Claim(s) 8 and 15 is/are rejected under 35 U.S.C. 103 as being unpatentable over Jegarajan in view of Levin further in view of US 11126493 B2 (hereinafter referred to as Guha).
As per claim 8 - The combination of Jegarajan and Levin teach the system of claim 7. It does not teach the following limitations:
wherein the vSensor is communicatively coupled to a container service to receive metadata associated with network traffic data between the first cloud resource and the second cloud resource of the plurality of cloud resources being part of a Kubernetes cluster.
However, Guha, in an analogous art, teaches them as can be seen in the in-line citations below:
wherein the vSensor is communicatively coupled to a container service to receive metadata associated with network traffic data between the first cloud resource and the second cloud resource of the plurality of cloud resources being part of a Kubernetes cluster (In step 302, process 300 can ingest the application's configuration, events, metrics, etc. In step 304, process 300 can collect infrastructure/cloud, orchestration and/or application layer information – [39]; It is noted that the application graph represents the structural topology and directional dependencies across all three layers: the application layer 102, the orchestration (e.g. Kubernetes) layer 104, and the infrastructure (cloud) layer 106 – [49]).
This combination would have been obvious to one of ordinary skill in the art because of the need for monitoring Kubernetes clusters or other container orchestration services stated in Guha: “Containers introduce several layers of abstraction between the application and the underlying hardware to ensure portability and scalability. This can contribute to a significant blind spot when it comes to conventional monitoring.
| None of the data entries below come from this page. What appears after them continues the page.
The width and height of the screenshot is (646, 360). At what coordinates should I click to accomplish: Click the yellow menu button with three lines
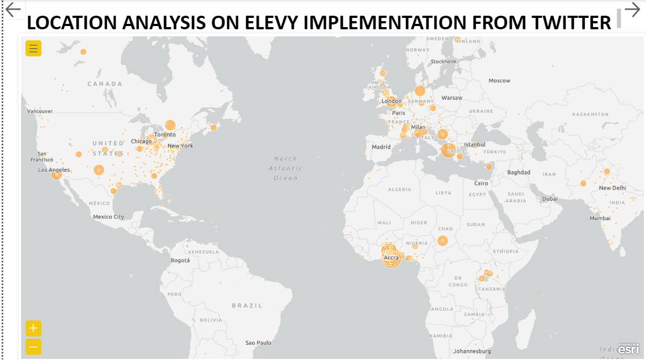point(34,48)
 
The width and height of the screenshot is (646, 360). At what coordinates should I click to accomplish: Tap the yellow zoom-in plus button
point(34,328)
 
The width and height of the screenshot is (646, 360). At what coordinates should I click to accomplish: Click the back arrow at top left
point(12,9)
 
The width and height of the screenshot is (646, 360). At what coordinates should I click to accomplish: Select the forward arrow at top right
point(632,9)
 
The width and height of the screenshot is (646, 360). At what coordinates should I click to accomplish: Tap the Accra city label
point(391,258)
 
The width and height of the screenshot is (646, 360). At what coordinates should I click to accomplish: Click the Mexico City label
point(108,217)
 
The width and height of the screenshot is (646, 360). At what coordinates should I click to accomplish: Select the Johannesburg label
point(472,351)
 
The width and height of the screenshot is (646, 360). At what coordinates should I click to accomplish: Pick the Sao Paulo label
point(259,343)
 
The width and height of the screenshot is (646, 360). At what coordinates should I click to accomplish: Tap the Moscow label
point(499,81)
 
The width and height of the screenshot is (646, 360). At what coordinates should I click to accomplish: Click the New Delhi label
point(612,188)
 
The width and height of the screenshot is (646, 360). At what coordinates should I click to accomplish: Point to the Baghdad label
point(519,172)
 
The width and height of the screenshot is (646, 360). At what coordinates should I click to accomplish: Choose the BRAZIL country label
point(247,306)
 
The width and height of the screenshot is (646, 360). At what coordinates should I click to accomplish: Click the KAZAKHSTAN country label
point(590,114)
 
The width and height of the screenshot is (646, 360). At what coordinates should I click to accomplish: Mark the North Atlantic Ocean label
point(286,168)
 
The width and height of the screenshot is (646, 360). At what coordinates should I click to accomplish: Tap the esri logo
point(629,349)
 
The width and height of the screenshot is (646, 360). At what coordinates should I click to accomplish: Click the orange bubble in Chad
point(443,240)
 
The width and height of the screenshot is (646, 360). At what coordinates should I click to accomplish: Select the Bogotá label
point(180,260)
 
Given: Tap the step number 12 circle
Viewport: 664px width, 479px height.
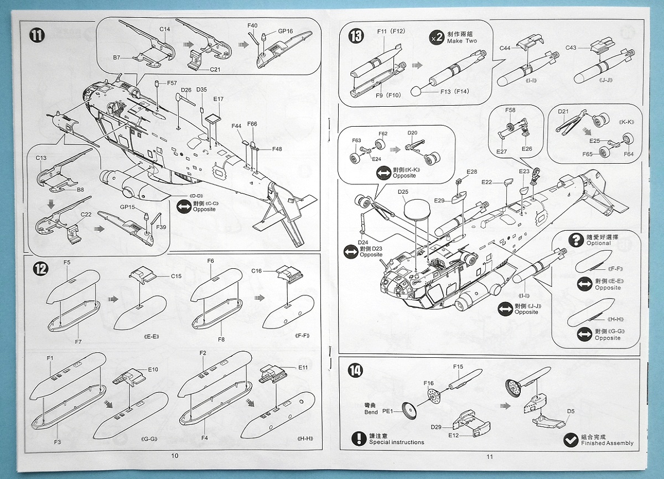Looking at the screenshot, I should (40, 269).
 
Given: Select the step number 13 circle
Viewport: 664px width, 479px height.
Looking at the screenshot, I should (356, 37).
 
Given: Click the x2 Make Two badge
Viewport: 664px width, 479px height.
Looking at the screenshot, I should (437, 38).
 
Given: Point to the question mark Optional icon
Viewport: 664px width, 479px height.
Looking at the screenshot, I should (575, 240).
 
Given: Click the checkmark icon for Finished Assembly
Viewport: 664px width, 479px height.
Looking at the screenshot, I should (570, 440).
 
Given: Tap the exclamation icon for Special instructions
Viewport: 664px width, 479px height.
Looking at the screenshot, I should (360, 439).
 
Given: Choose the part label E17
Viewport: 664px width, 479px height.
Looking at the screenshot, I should (219, 100).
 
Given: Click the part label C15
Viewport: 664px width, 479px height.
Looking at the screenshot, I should (176, 276).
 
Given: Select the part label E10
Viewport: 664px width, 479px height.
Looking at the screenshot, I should (153, 369).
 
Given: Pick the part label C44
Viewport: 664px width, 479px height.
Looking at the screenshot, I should (505, 48).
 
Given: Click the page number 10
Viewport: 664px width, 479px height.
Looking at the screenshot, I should (175, 456).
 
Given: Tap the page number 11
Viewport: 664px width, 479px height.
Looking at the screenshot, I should (489, 456).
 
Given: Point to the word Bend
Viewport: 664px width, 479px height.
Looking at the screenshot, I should (371, 412).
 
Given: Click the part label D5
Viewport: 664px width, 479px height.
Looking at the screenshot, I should (570, 411).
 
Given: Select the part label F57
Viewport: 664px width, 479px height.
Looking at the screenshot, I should (172, 82).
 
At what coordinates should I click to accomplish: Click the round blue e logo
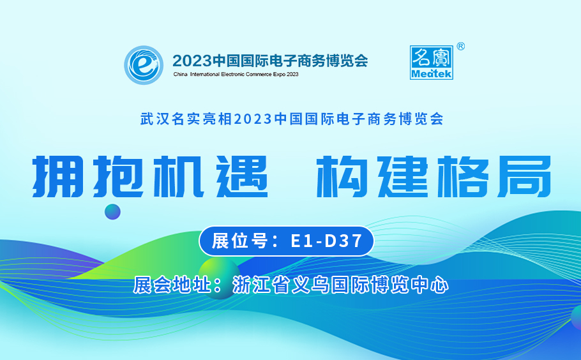coord(144,65)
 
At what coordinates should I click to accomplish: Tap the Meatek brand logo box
coord(432,62)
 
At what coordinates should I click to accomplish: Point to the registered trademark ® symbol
coord(460,47)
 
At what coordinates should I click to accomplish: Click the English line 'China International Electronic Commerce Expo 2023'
coord(236,74)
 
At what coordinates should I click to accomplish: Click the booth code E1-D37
coord(326,241)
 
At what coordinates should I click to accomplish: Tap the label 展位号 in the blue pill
coord(239,241)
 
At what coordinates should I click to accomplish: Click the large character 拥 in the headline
coord(58,176)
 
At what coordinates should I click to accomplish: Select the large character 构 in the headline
coord(342,176)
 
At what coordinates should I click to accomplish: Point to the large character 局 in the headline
coord(525,176)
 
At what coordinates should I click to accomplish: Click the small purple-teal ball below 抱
coord(112,212)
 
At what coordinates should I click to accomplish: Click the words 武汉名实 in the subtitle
coord(171,119)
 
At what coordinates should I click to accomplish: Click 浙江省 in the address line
coord(261,285)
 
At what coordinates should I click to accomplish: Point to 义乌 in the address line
coord(310,285)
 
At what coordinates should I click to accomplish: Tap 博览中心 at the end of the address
coord(409,285)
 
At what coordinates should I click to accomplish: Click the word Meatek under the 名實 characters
coord(432,73)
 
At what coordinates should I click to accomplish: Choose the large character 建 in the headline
coord(403,176)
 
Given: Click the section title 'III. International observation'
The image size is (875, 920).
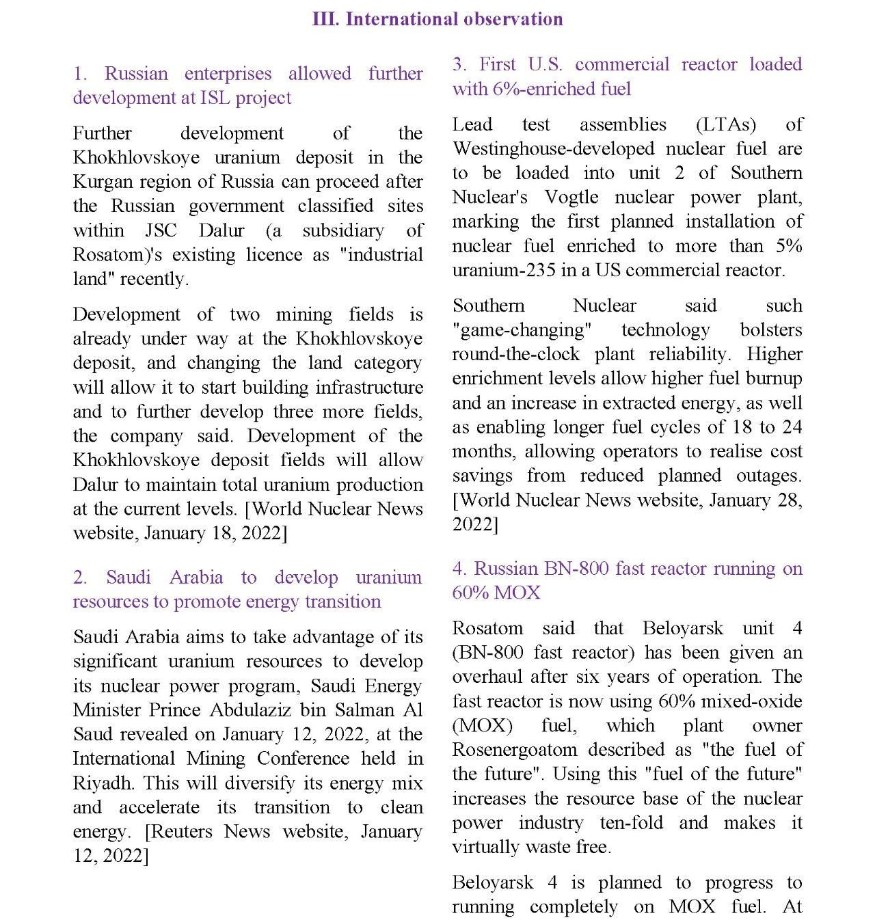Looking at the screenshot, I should [438, 19].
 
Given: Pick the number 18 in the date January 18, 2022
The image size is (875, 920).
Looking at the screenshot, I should [223, 533].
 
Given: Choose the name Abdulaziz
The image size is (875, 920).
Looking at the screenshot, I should [252, 710].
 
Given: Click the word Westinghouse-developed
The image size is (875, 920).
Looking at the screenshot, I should [554, 149].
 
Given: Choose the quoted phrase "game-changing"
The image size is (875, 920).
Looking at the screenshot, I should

Accordingly, there is an increased need to document and record the interdependent components containers across the various layers of the application environment” [col. 1; lines 32-38]. Therefore, it would have been obvious to one of ordinary skill in the art before the effective filing date to combine the orchestration layer monitoring process of Guha with the cloud network topology formation system of Jegarajan.
As per claim 15 - The combination of Jegarajan and Levin teach the computerized method of claim 11. Jegarajan further teaches:
further comprising: receiving metadata associated with network traffic data between a first cloud resource and a second cloud resource of the plurality of cloud resources subsystem (In some embodiments, the communication interface logic 214, upon execution by one or more processors, performs operations as discussed herein pertaining to querying a controller for construct metadata, receiving the requested construct metadata and receiving the network data from one or more gateways managed by the controller. In some embodiments, the received construct metadata and network data may be stored in the construct metadata database 220 and the network data database 222 (which may be separate or a combined database) – [0054]; The communication interface logic receiving construct metadata and storing it in the construct metadata database) and storing the metadata associated with the network traffic data as metadata for one or more of the first cloud resource and the second cloud resource (In some embodiments, the received construct metadata and network data may be stored in the construct metadata database 220 and the network data database 222 (which may be separate or a combined database) – [0054]).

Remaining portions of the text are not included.